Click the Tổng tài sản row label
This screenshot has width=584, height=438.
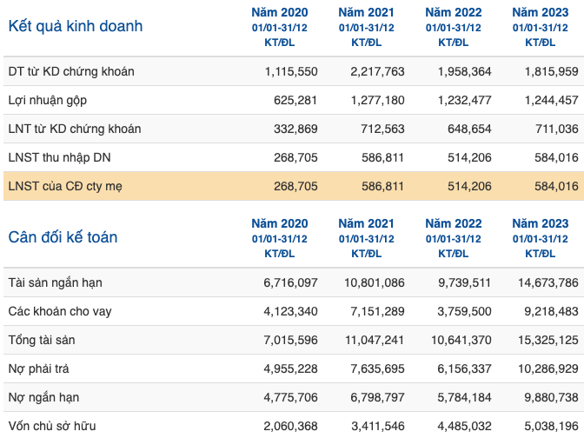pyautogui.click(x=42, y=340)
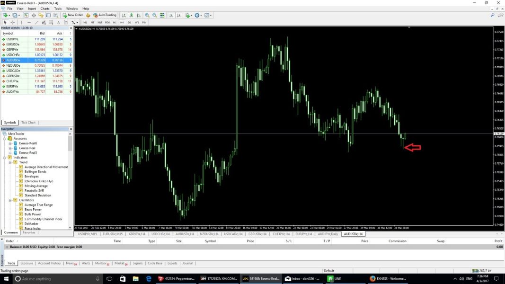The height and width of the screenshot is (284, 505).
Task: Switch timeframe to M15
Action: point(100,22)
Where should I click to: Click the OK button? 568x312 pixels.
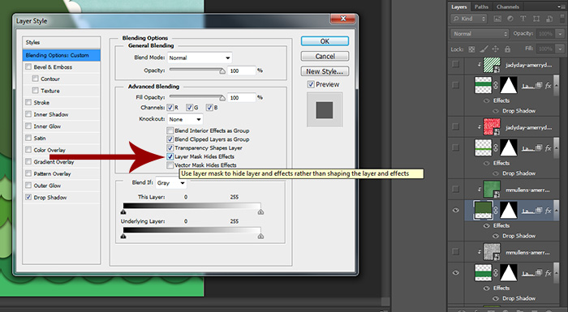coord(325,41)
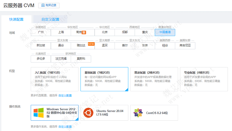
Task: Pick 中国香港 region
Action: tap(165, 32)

* * *

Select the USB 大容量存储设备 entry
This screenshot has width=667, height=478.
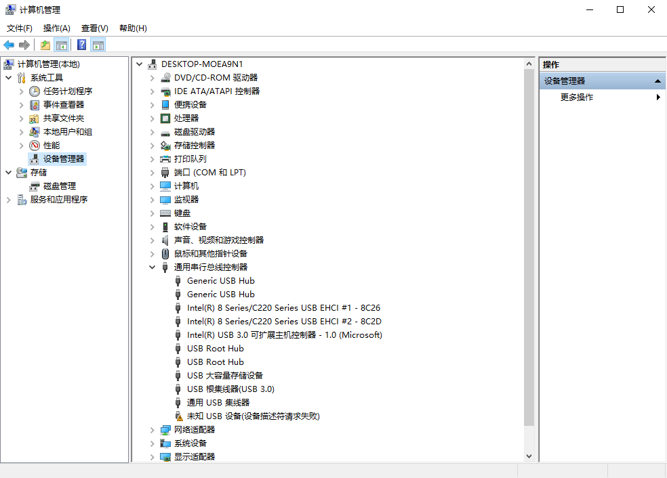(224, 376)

* * *

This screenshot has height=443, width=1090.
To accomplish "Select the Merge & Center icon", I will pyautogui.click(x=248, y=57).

§ **WORK TASK**:
Go through the entries above, and wherever a line holds the word "Select", copy that line.

§ **RESPONSE TO THIS EXERCISE**:
Select the USB 大容量存储设备 entry
To accomplish "Select the Merge & Center icon", I will pyautogui.click(x=248, y=57).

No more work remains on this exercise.